Introduction: Concrete Fire Pit

Picture of Concrete Fire Pit

What inspired me?

Well this was a project that I completed in college. We all made cube like structures to test different concretes. I decided not to waste them and thought of a practical use for mine. I decided to make it into a basic fire pit.

You will need;

- Concrete mix

- Water

- stirring stick

- Ply wood

- Band Saw

- File and sand paper

- Hot glue

- 7cm diameter card tube

- pen and ruler

- tri square

Step 1: The Mould

Picture of The Mould

Step one - The mould

The mould is actually easy as easy as moulds get I mean. This mould consists of only 5 pieces of ply wood, all the same size. On top of this, you will need a card tube that is 70mm or a tube that is in-between 60mm and 85mm. Any bigger the concrete will get damaged easily.

Use your pen to draw out five squares that are 150mm wide and 150mm high. This is a perfect night. It allows you to add different bits to the fire without increasing the possibility of burning yourself.
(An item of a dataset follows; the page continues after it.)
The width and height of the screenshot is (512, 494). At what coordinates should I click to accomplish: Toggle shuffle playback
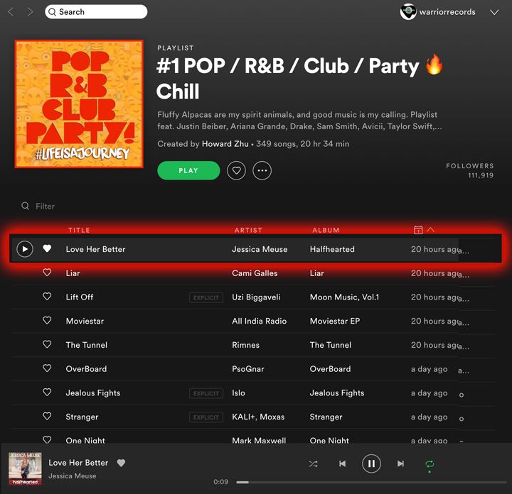(313, 463)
Using your saw, begin to cut out the pieces. I used a band saw to get a straight cut. This also meant that I could get all pieces the exact same size.

Use the sand paper to sand the edges. This ensures you won't cut yourself on the burs left after cutting the plywood.

Step 2: Gluing the Ply

Picture of Gluing the Ply

Step two - Gluing the Ply

Place the pieces where they go just to make sure you know exactly where they go. When you are sure, begin to add blobs of hot glue to the sides and start sticking the pieces together. Remember not to get any on the insides as it will mess with the end products surface ending up with uneven sides. Do not glue the tube inside!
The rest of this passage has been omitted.